Re: Chinese character & pinyin frequency analysis



"LEE Sau Dan" <danlee@xxxxxxxxxxxxxxxxxxxxxxxxxx> wrote in message news:87wstnq5ox.fsf@xxxxxxxxxxxxxxxxxxxxxxxxxxxxx
"Richard" == Richard Wordingham <jrw0602@xxxxxxxxxxx> writes:

>> It's a file or worflow management issue. We always of lots of
>> files and copies (real ones or virtual) around. Having them
>> isn't a problem. Not managing them properly is.

>> Nobody has ever complained that after writing a C program, one
>> has to compile it and that generates a second file---the
>> executable. (Intermediate-level programs may need to use a
>> third, intermediate file---object code, too.) Why?

Richard> Because there is little temptation for maintenance to be
Richard> done on the object or executable files.

Then, remove that temptation in a similar way! :)

But an HTML final product is usually relatively easy to maintain. I don't have the option of generating the HTML on the fly, which is the nearest analogy I can think of to having binary executable code as the final product.

>> If you're using the native Win32 port of Emacs, then Unix font
>> specs. are irrelevant. The Win32 port should be using native
>> Windows fonts. You may need to consult the manual, though, to
>> find out the details.

Richard> Does one exists for the Win32 port?

You may try the Emacs wiki when looking for answers. Or try googling.

I've been googling, but I'll give the wiki a go.

Richard> There also definitely seems to be a problem with
Richard> proportional fonts.

No problem on me. (Emacs 21.4.1 on Linux)

Richard> The word น้ำ is unrecognisable after typing it,

It displays well. And when I slide the cursor across it, the cursor
does go up to the tone mark appropriately!

That's quite different to the Windows port (of Emacs 22.1.1), which emulates a cell-based display device when one is editing a line. I think the problem here is that emacs is generating the word in two halves - <no nu, mai tho> and <sara am>. Now, Microsoft-approved fonts have two general (though I think not universal features):

1) Uniscribe rearranges the text (with help from Uniscribe, at least, if you have 'complex scripts' enabled) as <no nu, nikkhahit, mai tho> and <sara aa>. The effect is subtle, though emulating it might help with the next problem.

2) Windows XP Fonts primarily intended for use with Thai have an error indication method for sara am at the start of a 'word'. They replace it by a black oblong that lurks in the private use area. I think that what happens when I enter sara am is that is that it is rendered as an isolated word, and is falling foul of this error indication. You might complain that Microsoft is not treating in accordance with its Unicode classification of a free-standing uncased letter (Lo), but the THAI CHARACTER NIKHAHIT itself was once classified as a letter rather than a non-spacing mark.

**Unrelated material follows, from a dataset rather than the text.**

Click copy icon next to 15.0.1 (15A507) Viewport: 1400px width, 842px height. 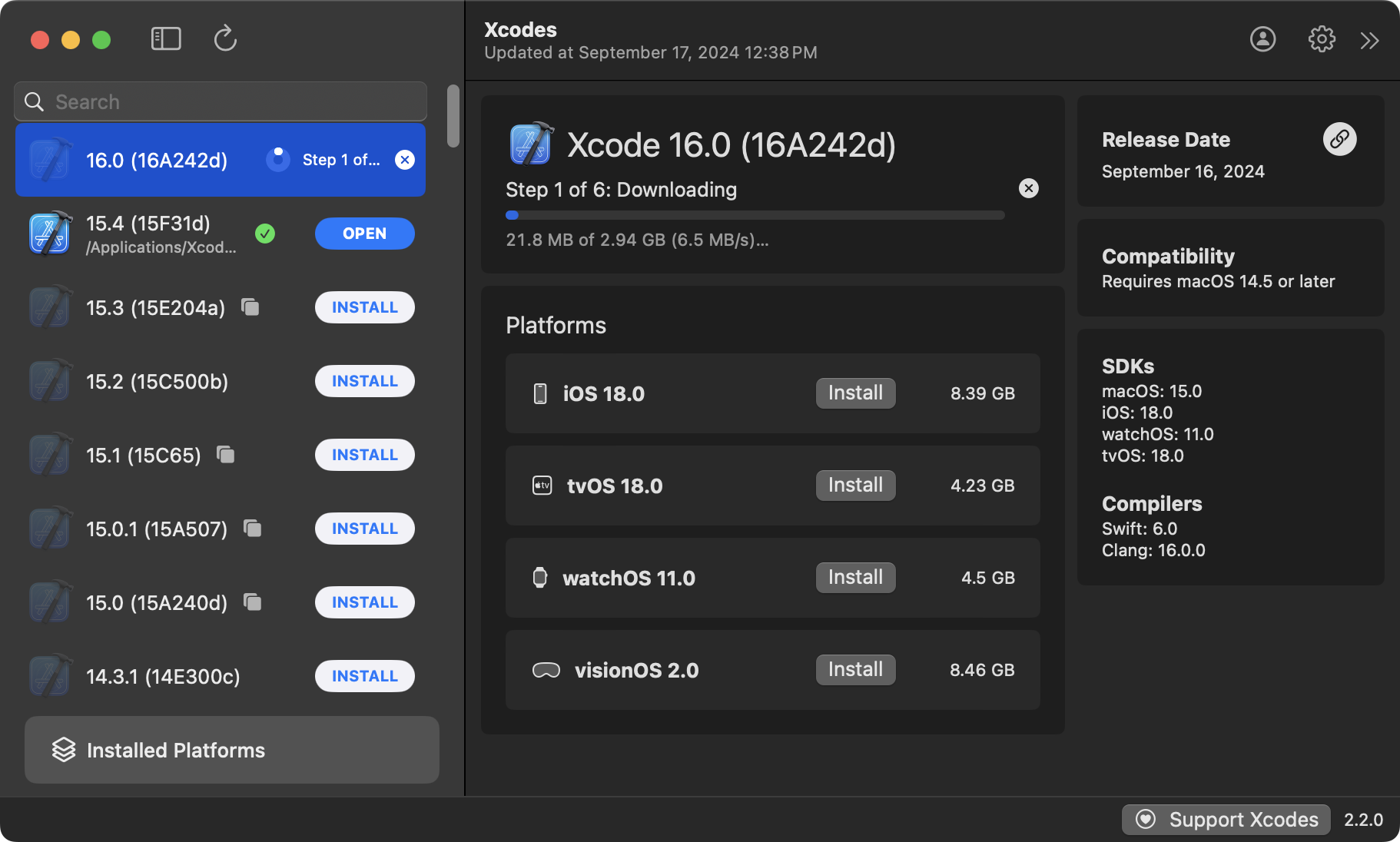[x=253, y=529]
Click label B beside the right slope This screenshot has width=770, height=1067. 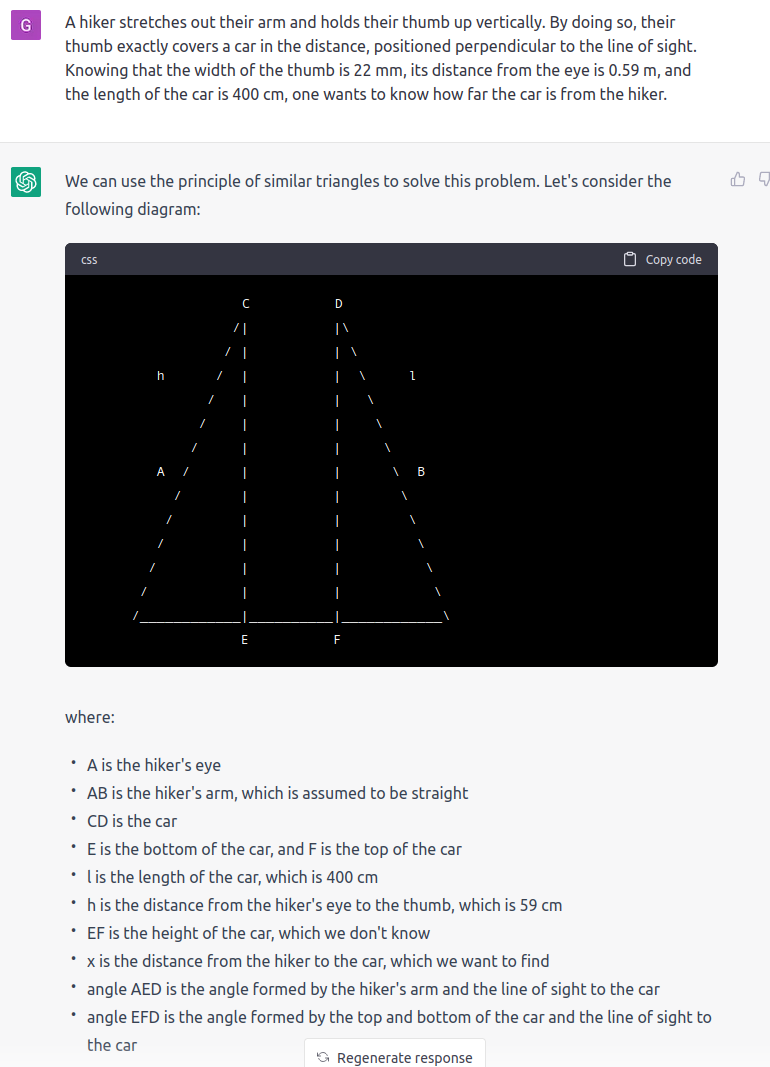tap(421, 472)
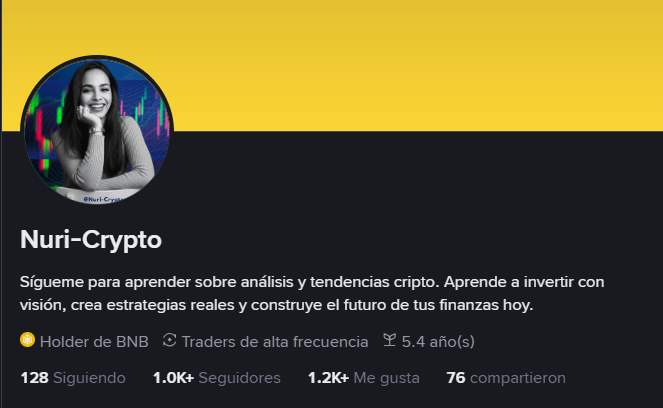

Richard> though repasting the line does cause it to display
Richard> properly.

Try Ctrl-L.

Thanks. That's useful advice.

The use of fixed width fonts seems to have its own potential nightmares. There are some pretty weird column widths being reported by wcwidth() - Solaris 2.10's UTF-8 locales report lower case vowels with caron as being 2 columns wide! Caron is the only accent that has this effect. I can only assume it is because they're being taken from a font intended for Chinese use of pinyin! I strongly suspect the corresponding wcswidth() does *not* respect canonical equivalence!

I've a suspicion as to what is fouling up my entry of Khmer and Lao. Windows XP insists that I associate a locale with an input method, and for these languages I used Catalan and Latvian respectively. It seems that something somewhere that Emacs is heeding doesn't believe that Latvian text can include letters of the Lao script and that Catalan text cannot include Khmer letters. Certainly ASCII characters for Lao and Khmer are getting in through the input editor. Possibly the solution is to define Emacs input editor for those scripts. (I'm going to have to automate my keyboard definitions - I'm heading for having a Microsoft keyboard layout, a web page and now an Emacs definition!)

Given that there is an Emacs tutorial (C-u C-h T) in Thai pretty early
in Emacs 20 (when the other 'translations' are English and Japanese
only), I believe there are serious Thai users of Emacs. So, the
support can't be that inadequate.

I'm now totally baffled as to what is happening with fonts. I found out how to get proportional fonts in the menu, and tried out Code2000 just to get the pasted-in Khmer and Lao to display. Suddenly Thai input worked tolerably - combining characters don't appear until I use Ctrl-L, but thereafter I can move the cursor through them without trashing the display. I think the font's GPOS table isn't being used until I hit Ctrl-L - I see occasional traces of combining characters off to the right of the base character. I'm not getting any ligation in 'Ca‍esar' (though I do with Code2000 in Notepad), but at least ZWJ is not displaying as a space.

Richard.

.